> [Work to be completed]:
Replace "computer-use agent" with "screen assistant" throughout the material below, and leave everything else unchanged.

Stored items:
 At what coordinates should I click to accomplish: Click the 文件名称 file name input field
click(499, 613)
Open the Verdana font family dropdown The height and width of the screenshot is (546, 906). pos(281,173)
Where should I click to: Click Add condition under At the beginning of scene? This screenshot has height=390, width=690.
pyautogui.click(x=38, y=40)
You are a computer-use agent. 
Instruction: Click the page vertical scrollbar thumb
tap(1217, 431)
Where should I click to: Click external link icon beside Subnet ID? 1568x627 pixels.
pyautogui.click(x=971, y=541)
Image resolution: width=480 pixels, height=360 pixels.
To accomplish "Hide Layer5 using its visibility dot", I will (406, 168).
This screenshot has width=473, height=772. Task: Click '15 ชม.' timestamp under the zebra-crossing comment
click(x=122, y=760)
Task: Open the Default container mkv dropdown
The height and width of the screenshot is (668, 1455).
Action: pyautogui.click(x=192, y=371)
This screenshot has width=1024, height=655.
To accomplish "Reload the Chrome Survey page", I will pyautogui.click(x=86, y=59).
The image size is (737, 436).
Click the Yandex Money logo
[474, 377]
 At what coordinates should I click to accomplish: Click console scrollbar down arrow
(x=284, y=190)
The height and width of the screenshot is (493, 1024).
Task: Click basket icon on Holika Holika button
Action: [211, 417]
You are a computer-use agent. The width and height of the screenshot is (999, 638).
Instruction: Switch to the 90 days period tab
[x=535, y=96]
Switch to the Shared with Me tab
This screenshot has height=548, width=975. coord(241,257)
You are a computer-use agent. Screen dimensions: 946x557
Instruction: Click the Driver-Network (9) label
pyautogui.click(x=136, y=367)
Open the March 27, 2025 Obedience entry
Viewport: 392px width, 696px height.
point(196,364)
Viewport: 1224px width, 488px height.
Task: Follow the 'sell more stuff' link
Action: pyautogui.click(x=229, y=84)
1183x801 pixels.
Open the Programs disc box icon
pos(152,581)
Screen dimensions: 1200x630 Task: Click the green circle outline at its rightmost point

> [Output for this exercise]:
 At what coordinates should I click to accomplish: Click the 文件名称 file name input field
click(499, 613)
Open the Verdana font family dropdown The height and width of the screenshot is (546, 906). pos(281,173)
Where should I click to: Click Add condition under At the beginning of scene? This screenshot has height=390, width=690.
pyautogui.click(x=38, y=40)
You are a screen assistant. 
Instruction: Click the page vertical scrollbar thumb
tap(1217, 431)
Where should I click to: Click external link icon beside Subnet ID? 1568x627 pixels.
pyautogui.click(x=971, y=541)
Image resolution: width=480 pixels, height=360 pixels.
To accomplish "Hide Layer5 using its visibility dot", I will (406, 168).
This screenshot has width=473, height=772. Task: Click '15 ชม.' timestamp under the zebra-crossing comment
click(x=122, y=760)
Task: Open the Default container mkv dropdown
The height and width of the screenshot is (668, 1455).
Action: pyautogui.click(x=192, y=371)
This screenshot has width=1024, height=655.
To accomplish "Reload the Chrome Survey page", I will pyautogui.click(x=86, y=59).
The image size is (737, 436).
Click the Yandex Money logo
[474, 377]
 At what coordinates should I click to accomplish: Click console scrollbar down arrow
(x=284, y=190)
The height and width of the screenshot is (493, 1024).
Task: Click basket icon on Holika Holika button
Action: [211, 417]
You are a screen assistant. The width and height of the screenshot is (999, 638).
Instruction: Switch to the 90 days period tab
[x=535, y=96]
Switch to the Shared with Me tab
This screenshot has height=548, width=975. coord(241,257)
You are a screen assistant. Screen dimensions: 946x557
Instruction: Click the Driver-Network (9) label
pyautogui.click(x=136, y=367)
Open the March 27, 2025 Obedience entry
Viewport: 392px width, 696px height.
point(196,364)
Viewport: 1224px width, 488px height.
Task: Follow the 'sell more stuff' link
Action: pyautogui.click(x=229, y=84)
1183x801 pixels.
Open the Programs disc box icon
pos(152,581)
Screen dimensions: 1200x630 Task: Click the green circle outline at its rightmost point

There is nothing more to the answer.